> [EXERCISE OBJECTIVE]:
Find the string "breadcrumb" in the listing and report every line that has it.
══ DATA SHOWN
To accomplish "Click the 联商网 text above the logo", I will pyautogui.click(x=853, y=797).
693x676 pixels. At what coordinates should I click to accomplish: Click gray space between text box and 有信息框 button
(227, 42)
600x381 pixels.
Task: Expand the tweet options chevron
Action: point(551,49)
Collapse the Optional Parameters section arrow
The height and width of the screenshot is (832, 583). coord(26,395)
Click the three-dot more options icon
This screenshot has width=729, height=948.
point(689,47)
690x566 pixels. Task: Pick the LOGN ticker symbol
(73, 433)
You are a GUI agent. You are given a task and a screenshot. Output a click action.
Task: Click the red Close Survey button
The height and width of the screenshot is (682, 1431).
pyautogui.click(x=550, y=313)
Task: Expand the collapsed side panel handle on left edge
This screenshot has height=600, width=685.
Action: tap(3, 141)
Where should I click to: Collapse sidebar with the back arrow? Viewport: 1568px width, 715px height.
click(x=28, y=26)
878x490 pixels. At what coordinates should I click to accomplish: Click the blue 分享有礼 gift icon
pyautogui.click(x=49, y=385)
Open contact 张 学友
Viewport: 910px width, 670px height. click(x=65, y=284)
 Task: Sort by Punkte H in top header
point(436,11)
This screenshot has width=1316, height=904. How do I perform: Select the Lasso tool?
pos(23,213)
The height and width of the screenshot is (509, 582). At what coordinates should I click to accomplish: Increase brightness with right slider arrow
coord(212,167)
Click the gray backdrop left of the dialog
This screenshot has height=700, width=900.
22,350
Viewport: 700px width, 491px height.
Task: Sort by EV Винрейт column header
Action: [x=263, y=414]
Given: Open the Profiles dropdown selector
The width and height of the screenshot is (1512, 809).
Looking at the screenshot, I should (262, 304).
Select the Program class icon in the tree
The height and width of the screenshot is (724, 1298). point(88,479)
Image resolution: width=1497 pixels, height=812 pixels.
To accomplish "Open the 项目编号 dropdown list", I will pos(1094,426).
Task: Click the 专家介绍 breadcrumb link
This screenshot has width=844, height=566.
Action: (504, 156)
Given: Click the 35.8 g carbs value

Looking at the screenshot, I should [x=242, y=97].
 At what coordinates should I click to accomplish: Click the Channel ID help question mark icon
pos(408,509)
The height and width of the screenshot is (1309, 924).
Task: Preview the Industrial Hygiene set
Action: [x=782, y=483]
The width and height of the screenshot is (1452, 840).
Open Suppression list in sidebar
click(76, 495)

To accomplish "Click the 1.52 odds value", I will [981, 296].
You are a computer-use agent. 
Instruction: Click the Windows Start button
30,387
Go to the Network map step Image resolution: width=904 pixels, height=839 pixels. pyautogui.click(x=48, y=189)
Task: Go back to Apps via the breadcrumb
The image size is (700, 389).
════
> [WRITTEN ANSWER]:
Task: Click the 专家介绍 breadcrumb link
Task: Go back to Apps via the breadcrumb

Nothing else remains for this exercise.